認めよう。私がお母様を元気にしてしまったことで、公爵家が財政破綻する可能性は限りなくゼロになってしまった。まさか転生から五年目にして、ツーアウトまで追い込まれてしまうとは……。本当に申し訳ないと思っている。
お母様の一言にしょんぼりとする二人。
ルークもそんなところまでお父様に似なくても良かったのに。
確かルークは学年トップの成績だと聞いていたのだが、きっと私の聞き間違いだろう。
このやり取りは今日に限った話ではない。かなりの頻度で行われていた。もし仮にお父様の要求をすべて実行していれば、いまごろ公爵家の家計は私の計画通りに火の車になっていたことだろう。どうしてこうなった……。
まさかお母様がここまでパワフルだったなんて、大誤算だわ。「お父様が持って来た宝石の値段をピタリと当てる遊び」をしている場合じゃなかったわ。
さて、どうしたものか。正直に言わせてもらって、私は小市民である。贅沢をしていいと言われても、一体全体何を要求すればいいのかさっぱり分からなかった。そのため非常に悪いことに、これまでわがままな欲求をしたことがないのだ。
確かに、ルークに魔法の本を持って来てくれるようにおねだりしたことはあったが、持って来てくれないことが分かると、それ以上は要求しなくなった。
お菓子に関しても、太るのが怖かったので特に要求はしていない。つまみ食いはしたけど。
衣装に関しても、私にはまるでセンスがないのですべてお母様にお任せしていた。
ファッションアイコンとしても活躍している、淑女の中の淑女であるお母様に任せておけばすべて解決するのだ。
そう。
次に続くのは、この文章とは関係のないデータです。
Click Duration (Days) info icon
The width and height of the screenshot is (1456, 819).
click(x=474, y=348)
いつの間にかお母様は社交界の華になっていたのだ。恐るべしバイタリティー。どうやら私は、与えてはならなかった人物に力を与えてしまったようである。
そんなわけで、お母様は私のことを「わがままを言わない素直な子」と思われているようだ。そして、どうやらお母様はそんな私を「自分と同類」と思われているようである。
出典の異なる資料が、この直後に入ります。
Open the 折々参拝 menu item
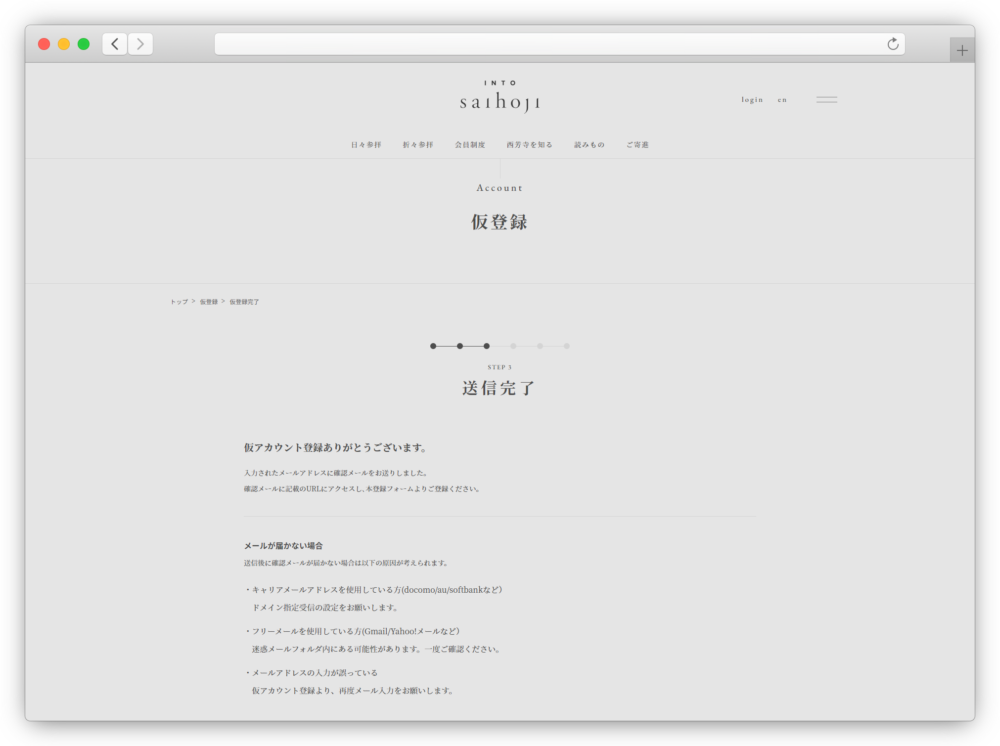Image resolution: width=1000 pixels, height=746 pixels. (x=418, y=145)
「イザベラ、あなたはこんなだらしない男たちを旦那様にしてはいけませんよ」
「も、もちろんですわ!」
あ、お父様とルークがさらにしょぼんってなってるわ。相変わらず手厳しい。これはお母様には勝てないわ。
こうなっては仕方がないわね。これ以上アウトを増やさないように、細心の注意を払って行動するしかないわね。
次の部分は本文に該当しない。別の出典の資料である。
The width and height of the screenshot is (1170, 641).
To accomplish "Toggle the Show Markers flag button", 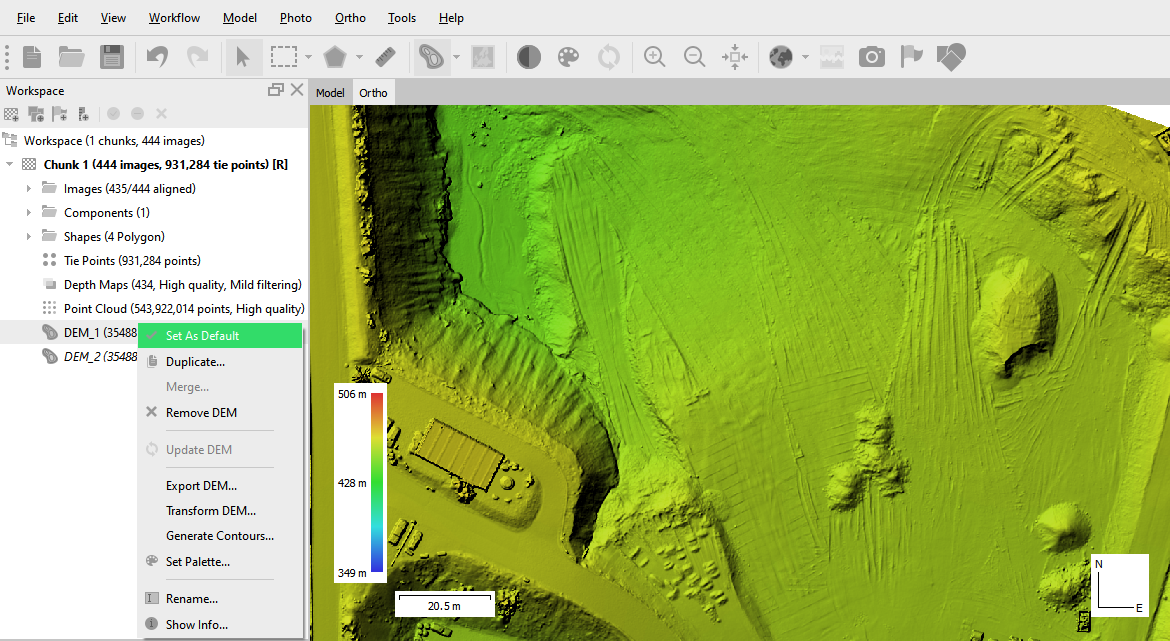I will [911, 57].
大丈夫。まだあとワンアウト残っているわ。それがもしダメでも……まだ一回の裏が終わっただけよ。まだまだチャンスはあるわ。試合は九回の裏まで分からないのだから。
それがダメでも、レギュラーシーズンはまだまだ長いわ! 負けるもんですか。勝つまで続けるわ。
このイザベラ・ランドールの破滅フラグの多さをなめてもらっては困るわ! 学園に入ったら、ヒロインに意地悪をやりまくって、ブヒブヒ言わせてやるんだからね。首を洗って待ってなさい。打倒ヒロイン。触るもの皆傷つける勢いでやるのよ!